> Extract:

-=-=-=-=-

What would really make you smile right now? Winning the lottery or landing a dream job would be nice -- okay, amazing -- but the good news is it doesn't take a major windfall to boost your mood. Studies show that something as simple as turning off the TV or spending $5 can up your happiness quotient, starting right now. Here, six easy ways to feel great.
Hang with happy people
Just being near a positive person is enough to make you smile: Having a friend with a sunny disposition living within a mile of you increases the chances of your being happy by 25 percent, according to a study from the University of California, San Diego. Researchers suspect that happiness is contagious; glass-half-full types tend to be nicer to everyone around them, which makes those people pleasant, and so on. Catch the smiley vibe by regularly joining your most cheerful friends for a run.
If you're on your third straight Law & Order episode, turn it off already! After analyzing data that spanned 34 years, University of Maryland researchers reported that people who described themselves as "somewhat happy" watched 10 percent more hours of TV than those who rated themselves "very happy." The theory: Being glued to your flat screen may temporarily entertain you, but it isn't particularly satisfying in the long run. Worse, the tube time takes away from more fulfilling activities, such as a yoga class and a picnic with friends.
Capture your winning moments
And keep them where you can see them, like on the fridge or your desk. A snapshot featuring you with a big smile reaching the finish line or hiking a tough mountain trail will improve your mood and trigger goal-oriented thinking, according to a study in the Journal of Consumer Research.
Lose the blues
Here's some slim-down motivation: A recent study in the journal Obesity found that depressed patients on a weight-loss program not only succeeded in ditching around 8 percent of their weight but also reported significant improvement in their moods. The psychological lift may be due in part to an increase in participants' self-esteem and body confidence.

-=-=-=-=-

Saved data entries:
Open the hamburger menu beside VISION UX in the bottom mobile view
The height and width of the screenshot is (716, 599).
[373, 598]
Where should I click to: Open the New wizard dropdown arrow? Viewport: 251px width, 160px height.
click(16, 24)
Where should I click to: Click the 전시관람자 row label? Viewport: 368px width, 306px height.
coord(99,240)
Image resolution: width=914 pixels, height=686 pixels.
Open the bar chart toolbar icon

-=-=-=-=-

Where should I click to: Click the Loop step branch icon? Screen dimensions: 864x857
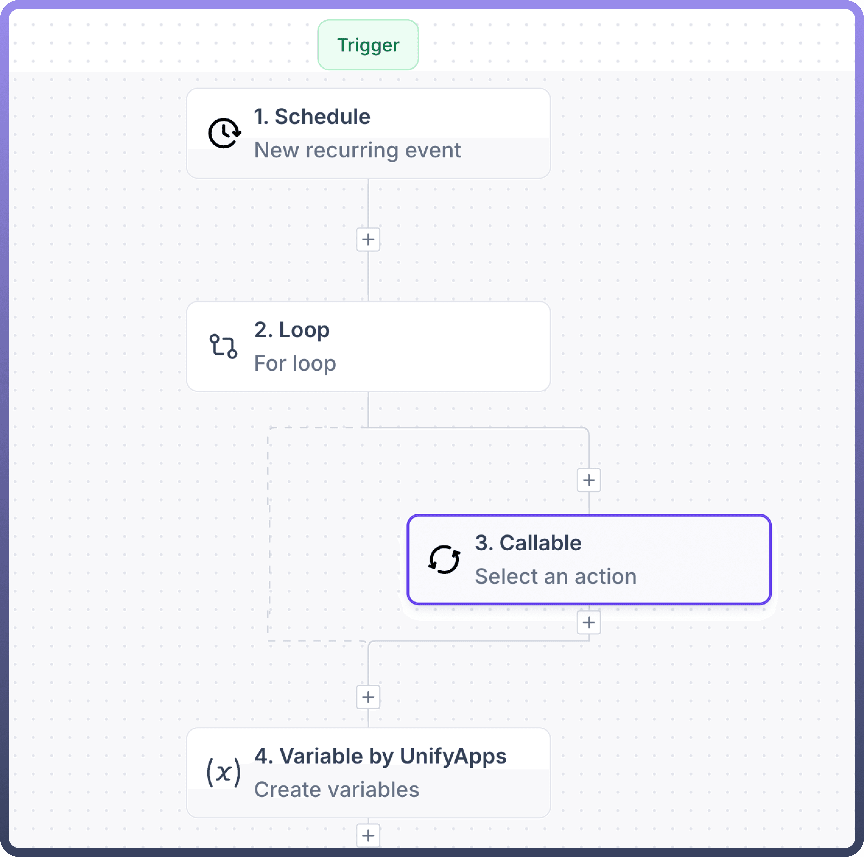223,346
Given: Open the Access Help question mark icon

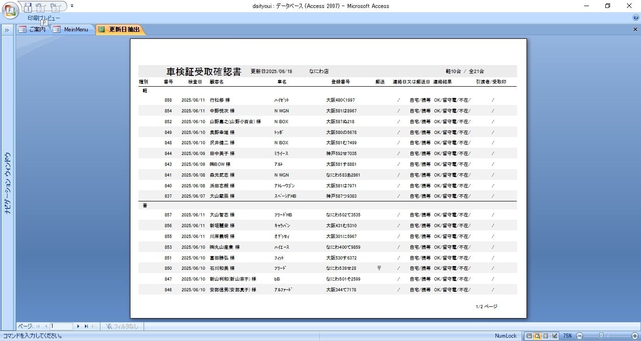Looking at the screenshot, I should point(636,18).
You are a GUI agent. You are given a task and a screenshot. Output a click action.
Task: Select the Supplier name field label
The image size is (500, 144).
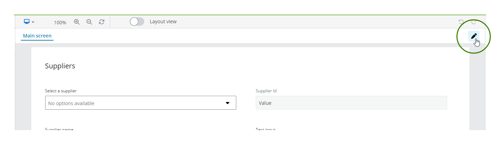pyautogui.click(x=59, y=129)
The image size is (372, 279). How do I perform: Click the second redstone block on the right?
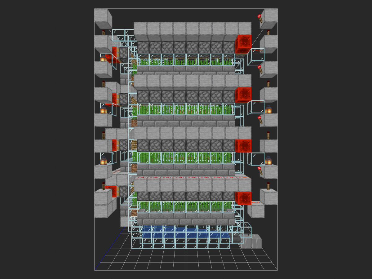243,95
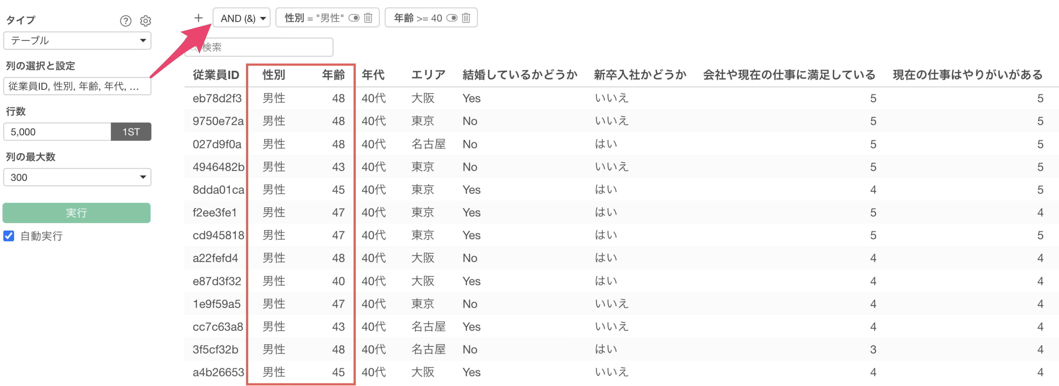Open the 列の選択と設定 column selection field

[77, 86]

-=-=-=-=-

> Exercises to complete:
[1] Rewrite the happiness article from "Capture your winning" up to and including "of Consumer Research.", swapping "fridge" for "bulletin board".
[2] In the happiness article, how much does having a friend with a sunny disposition living within a mile raise your chances of being happy?

> Solutions to the exercise:
[1]
Capture your winning moments
And keep them where you can see them, like on the bulletin board or your desk. A snapshot featuring you with a big smile reaching the finish line or hiking a tough mountain trail will improve your mood and trigger goal-oriented thinking, according to a study in the Journal of Consumer Research.

[2] By 25 percent.